■ **Istruzioni operative**
1. Stampa il passo della discussione su Gaim 2 che va da "Ciao a tutti, ho" fino a "iniziare ad utilizzarlo.", quest'ultimo compreso.
2. Elenca i nomi utente di tutti coloro che scrivono nella discussione su Gaim 2.
3. Continua la discussione su Gaim 2 a partire dal punto in cui si interrompe.

# Utilizzare Gaim 2 oppure no?

## federico

Ciao a tutti, ho sentito di qualcuno che ha messo gaim2 anche se e' ancora hard masked in gentoo (e ancora sotto sviluppo)

Volevo domandare a quelli che lo hanno installato cosa ne pensano. Non e' un problema il fatto che sia sperimentale, ma vorrei capire se vale la pena iniziare ad utilizzarlo. 

Da quello che ho sentito non ci sono le cose che mi aspettavo arrivassero (supporto file transfer migliorato/funzionante e webcam) e ho sentito oggi che non notifica piu' quando un utente remoto chiude la finestra di dialogo (funzione veramente interessante).

Fronte a questo, c'e' qualche motivo per il quale vale la pena passare a gaim2 e che non mi faccia iniziare a cercare un altro software alternativo a gaim quando il 2 diventera' ufficiale?  :Smile: 

Federico

----------

## xbb

A me non da nessun problema la beta di gaim 2 la uso già da un po', prima usavo Kopete ma non mi sono trovato bene anche se è esteticamente più carino  :Smile: 

----------

## lavish

Spostato da Forum italiano (Italian) a Forum di discussione italiano.

----------

## federico

 *lavish wrote:*   

> Spostato da Forum italiano (Italian) a Forum di discussione italiano.

 

Ero convinto di averlo postato nel forum di discussione.. Cavoli mi son sbagliato  :Smile: 

Fede

----------

## federico

 *xbb wrote:*   

> A me non da nessun problema la beta di gaim 2 la uso già da un po', prima usavo Kopete ma non mi sono trovato bene anche se è esteticamente più carino 

 

Riscontri anche tu che non si nota quando uno chiude le finestre di conversazione? Ci sono vantaggi concreti nella versione 2?

■ **Materiale fornito**
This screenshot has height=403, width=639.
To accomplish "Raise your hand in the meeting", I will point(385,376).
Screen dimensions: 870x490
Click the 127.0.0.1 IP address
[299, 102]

---

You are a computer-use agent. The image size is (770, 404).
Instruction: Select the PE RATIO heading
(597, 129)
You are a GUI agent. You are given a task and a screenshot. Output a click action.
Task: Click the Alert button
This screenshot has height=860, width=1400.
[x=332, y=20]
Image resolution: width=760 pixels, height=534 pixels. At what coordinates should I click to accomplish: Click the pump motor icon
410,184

--

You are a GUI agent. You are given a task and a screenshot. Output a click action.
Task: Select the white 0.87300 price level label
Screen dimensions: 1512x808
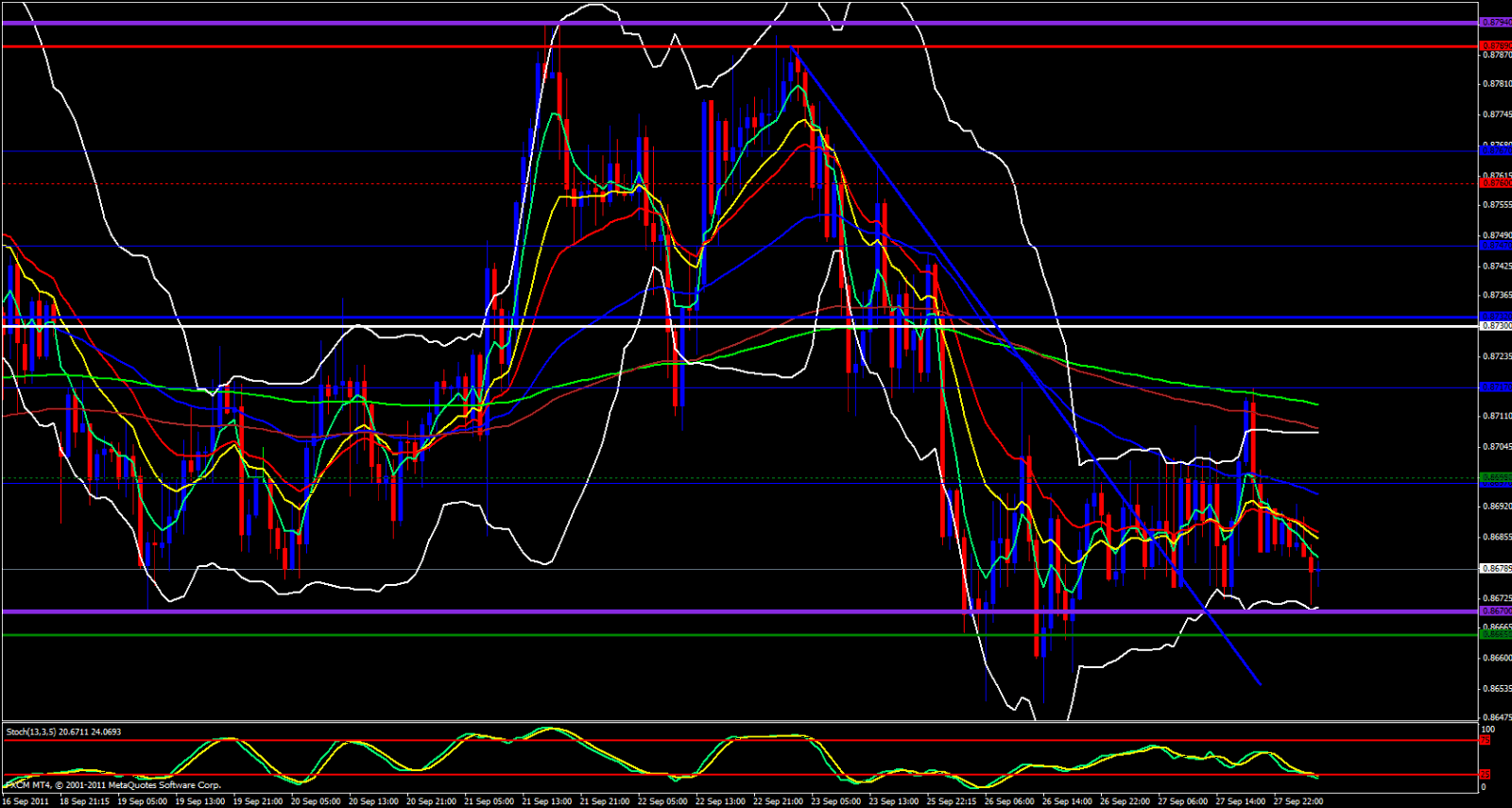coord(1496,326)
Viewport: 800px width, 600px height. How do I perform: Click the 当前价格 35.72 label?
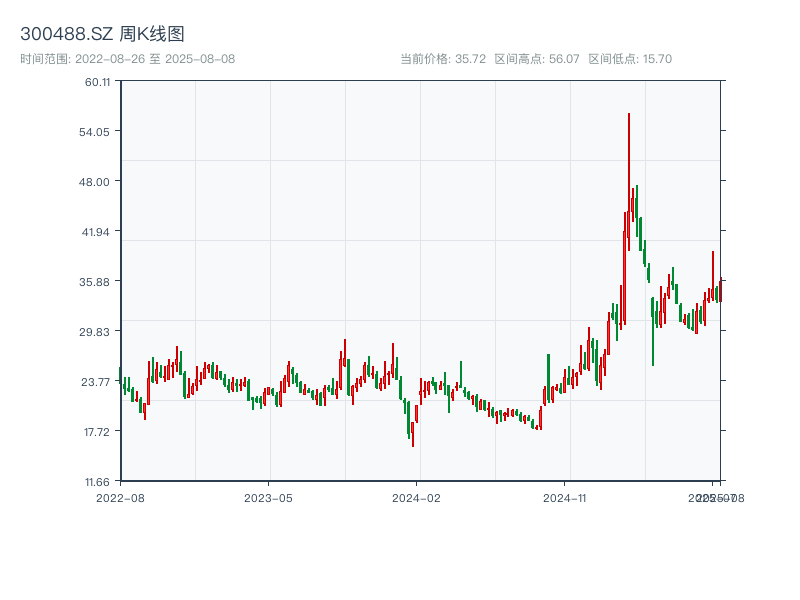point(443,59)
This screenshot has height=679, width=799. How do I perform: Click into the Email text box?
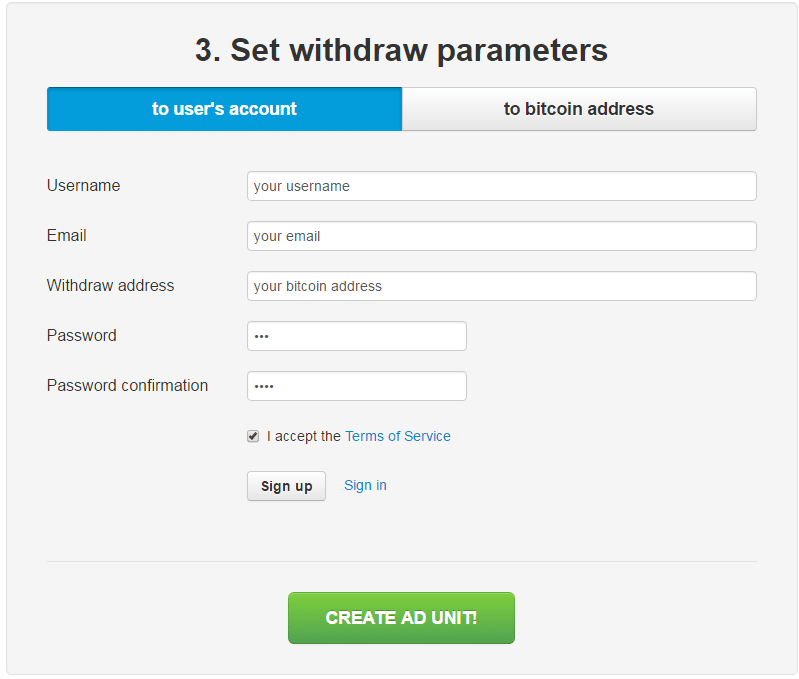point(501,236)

■ **Risposte**
1.
Ciao a tutti, ho sentito di qualcuno che ha messo gaim2 anche se e' ancora hard masked in gentoo (e ancora sotto sviluppo)

Volevo domandare a quelli che lo hanno installato cosa ne pensano. Non e' un problema il fatto che sia sperimentale, ma vorrei capire se vale la pena iniziare ad utilizzarlo.

2. federico, xbb, lavish

3.
Fede

----------

## makami

 *federico wrote:*   

> Ci sono vantaggi concreti nella versione 2?
> 
> Fede

 

Più avanti dovrebbero aggiungere il supporto per audio e video, per ora è ancora in beta, diamogli tempo per decidere se lasciarli o meno no?   :Very Happy: 

----------

## PboY

sinceramente, da quello che ho visto, la funziona che notificava la chiusura, identificava come chiusura anche quando l'altro utente non visualizzava per molto la finestra di chat senza chiuderla.

 *federico wrote:*   

> Riscontri anche tu che non si nota quando uno chiude le finestre di conversazione? Ci sono vantaggi concreti nella versione 2?
> 
> Fede

 

io utilizzo la versione cvs, e la cosa migliore secondo me che c'e' per ora è la funzione che tronca la lunghezza dei nick quando si abilita la visualizzazione degli avatar, evitando così di far apparire la fastidiosa scrollbar orizzontale lunghissima. mentre un aspetto negativo è che hanno tolto molte opzioni dal pannello delle preferenze.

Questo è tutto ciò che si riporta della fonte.